Input —
****************************************
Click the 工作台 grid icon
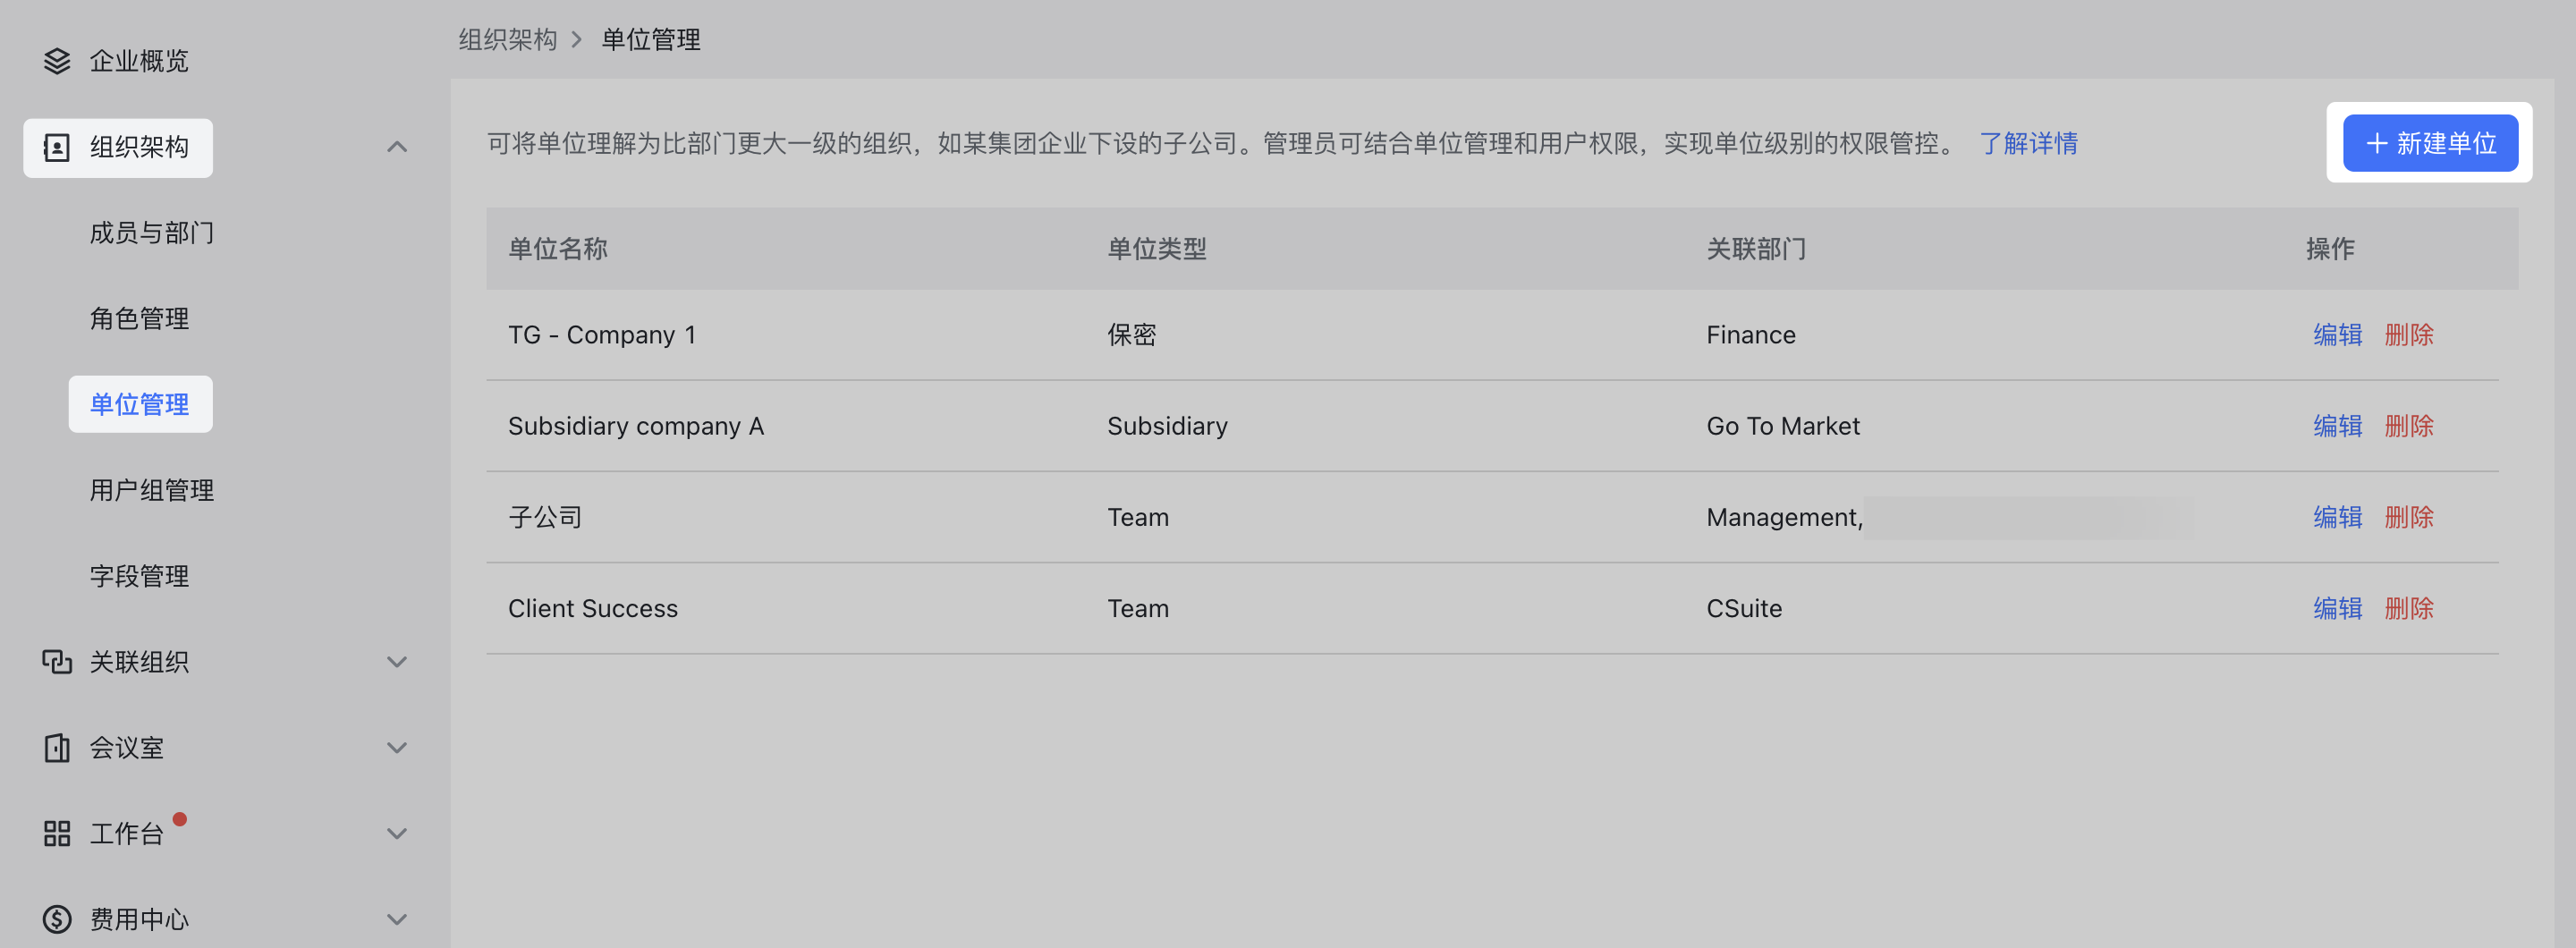This screenshot has height=948, width=2576. tap(57, 834)
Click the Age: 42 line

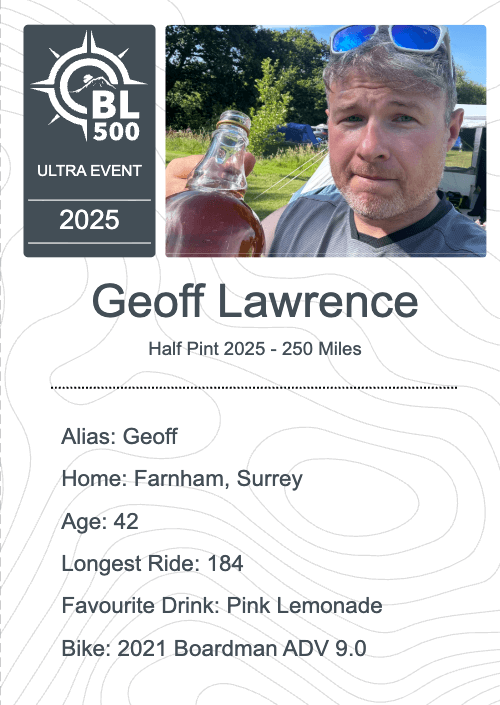(x=100, y=522)
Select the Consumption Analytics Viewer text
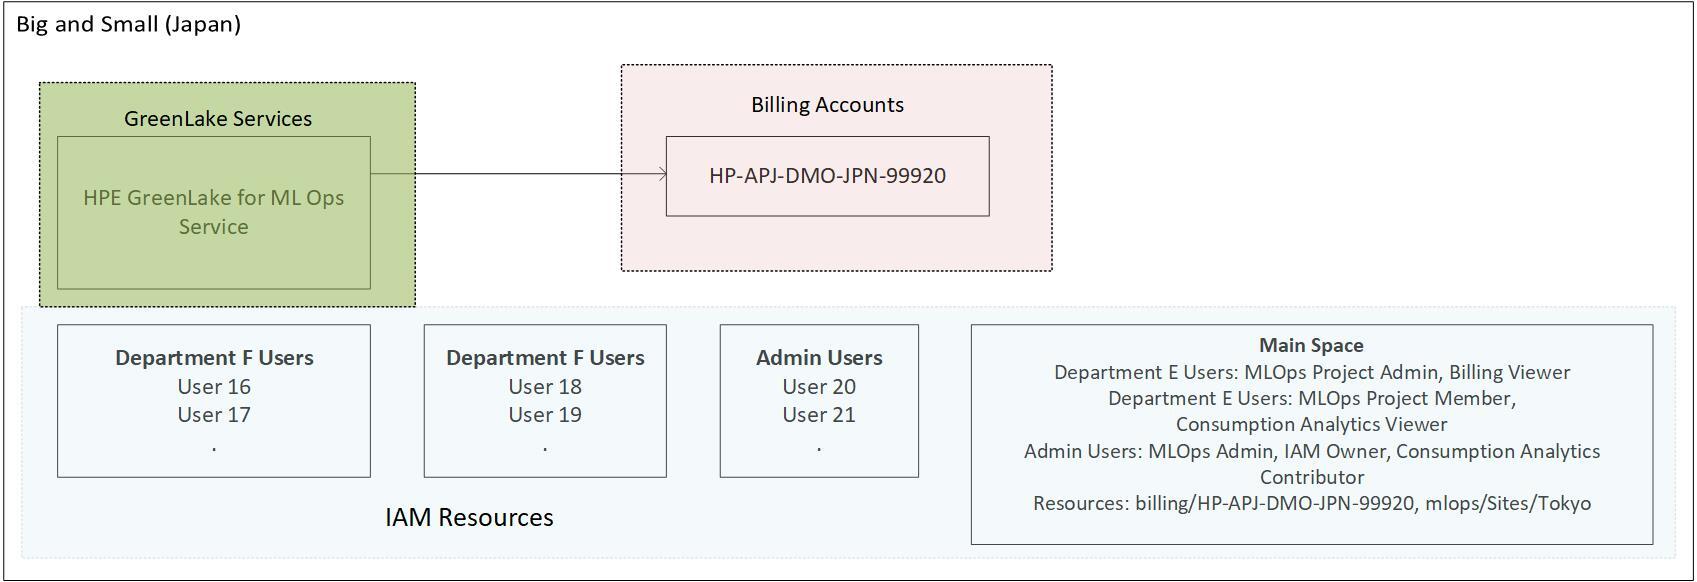1697x582 pixels. (x=1311, y=424)
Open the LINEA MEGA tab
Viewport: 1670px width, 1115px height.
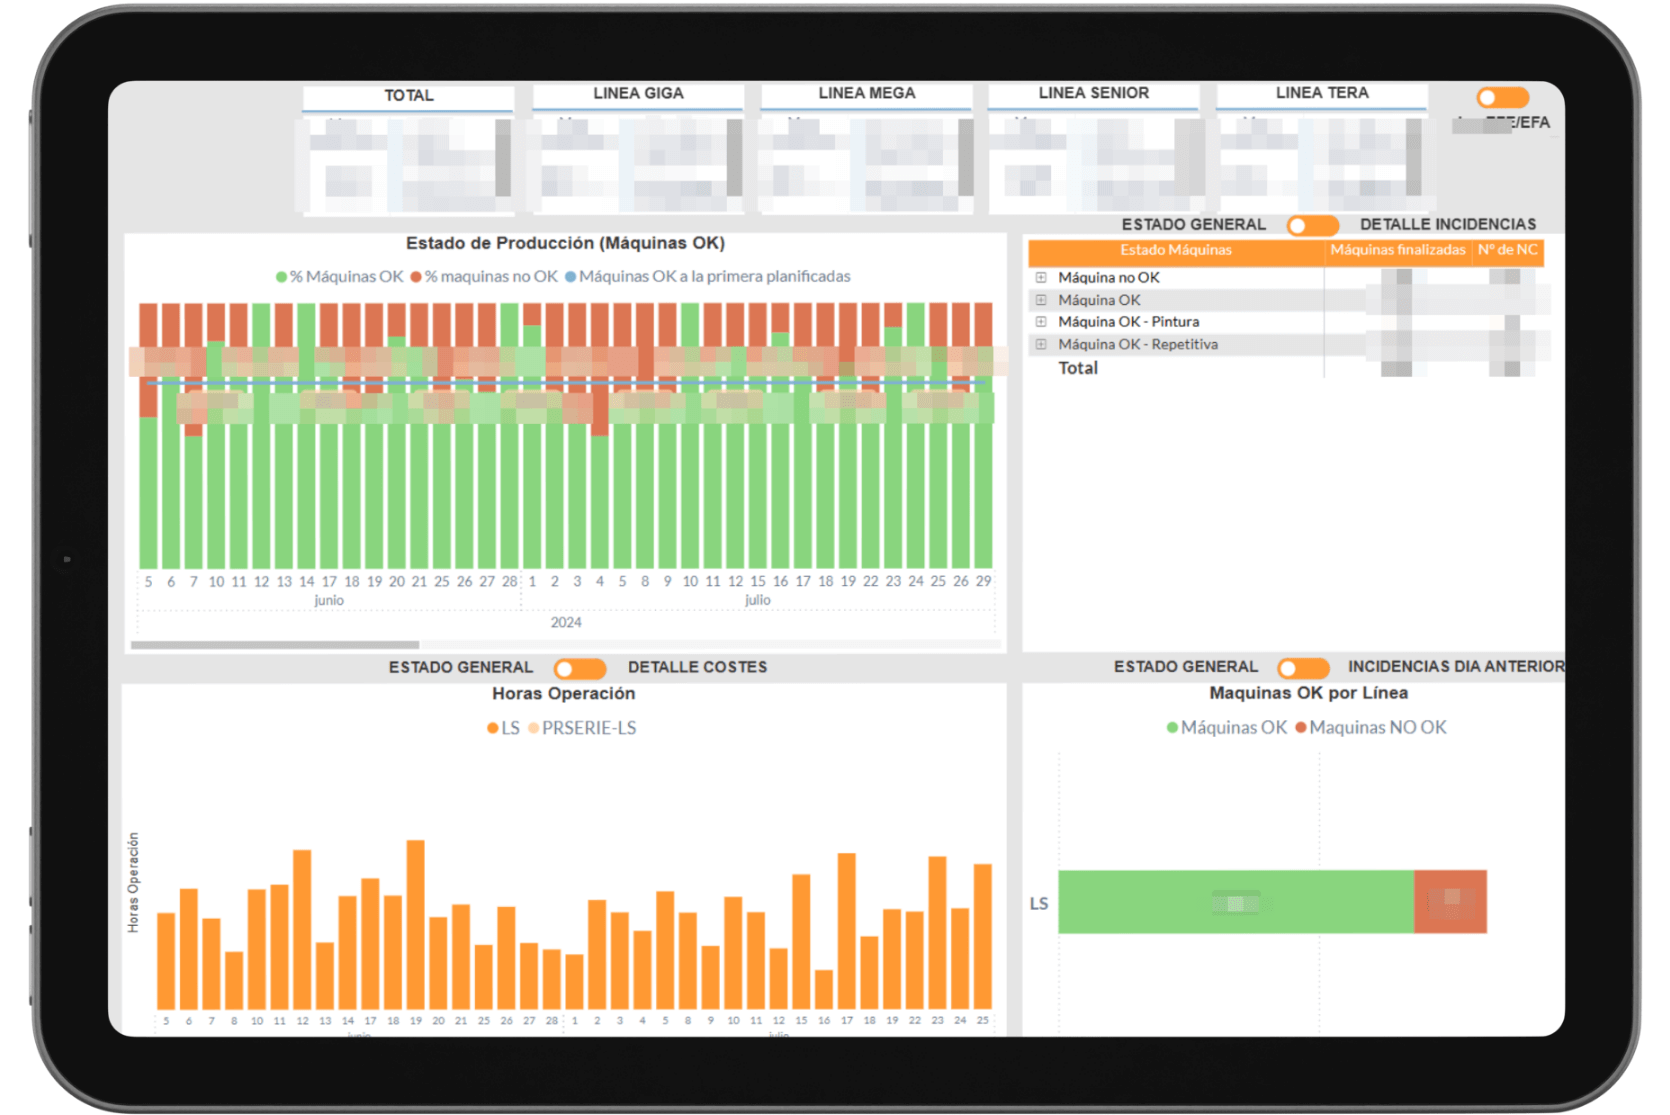pos(866,94)
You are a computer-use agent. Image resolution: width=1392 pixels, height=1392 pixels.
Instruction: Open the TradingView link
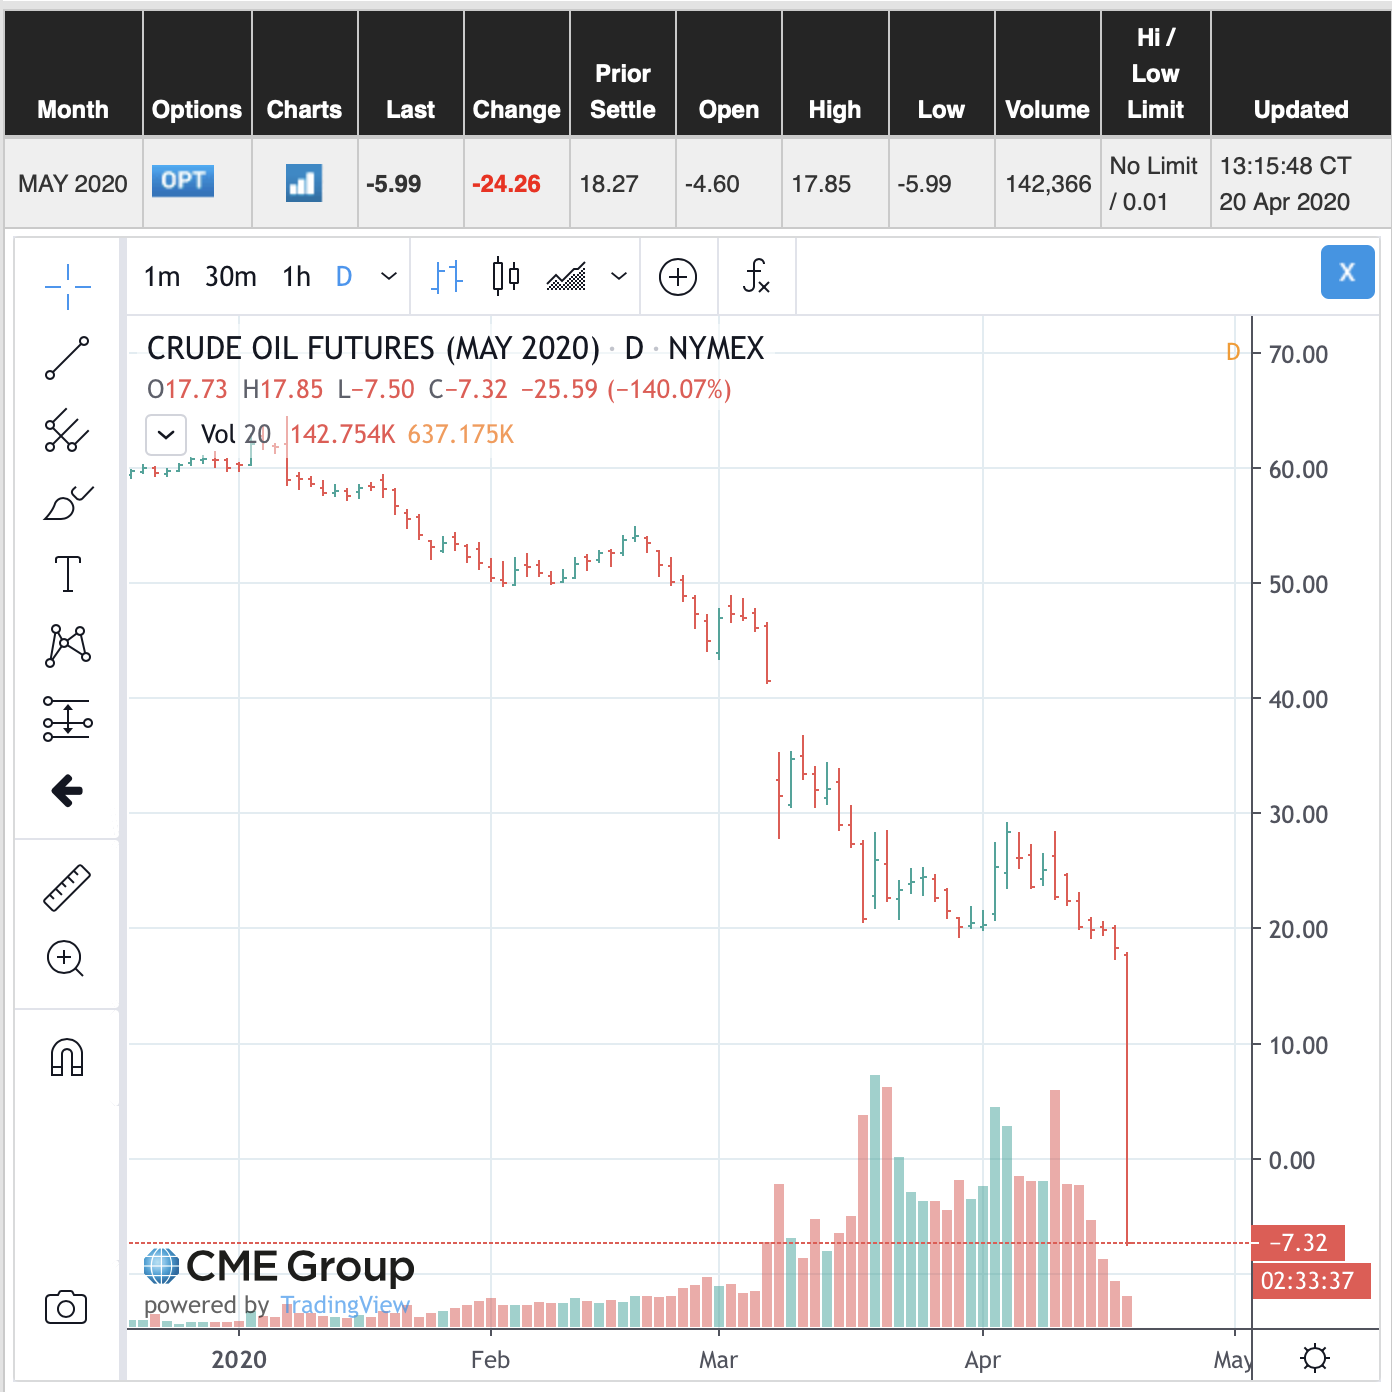(345, 1305)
****************************************
What the task requires — Without any pictures, write out the lines running from the one containing "Click the Age: 42 line" through the end of the listing above, both included, exactly as given.

Output below —
Click the Age: 42 line

(x=100, y=522)
Select the Consumption Analytics Viewer text
1697x582 pixels. (x=1311, y=424)
Open the LINEA MEGA tab
Viewport: 1670px width, 1115px height.
pos(866,94)
You are a computer-use agent. Image resolution: width=1392 pixels, height=1392 pixels.
Instruction: Open the TradingView link
(345, 1305)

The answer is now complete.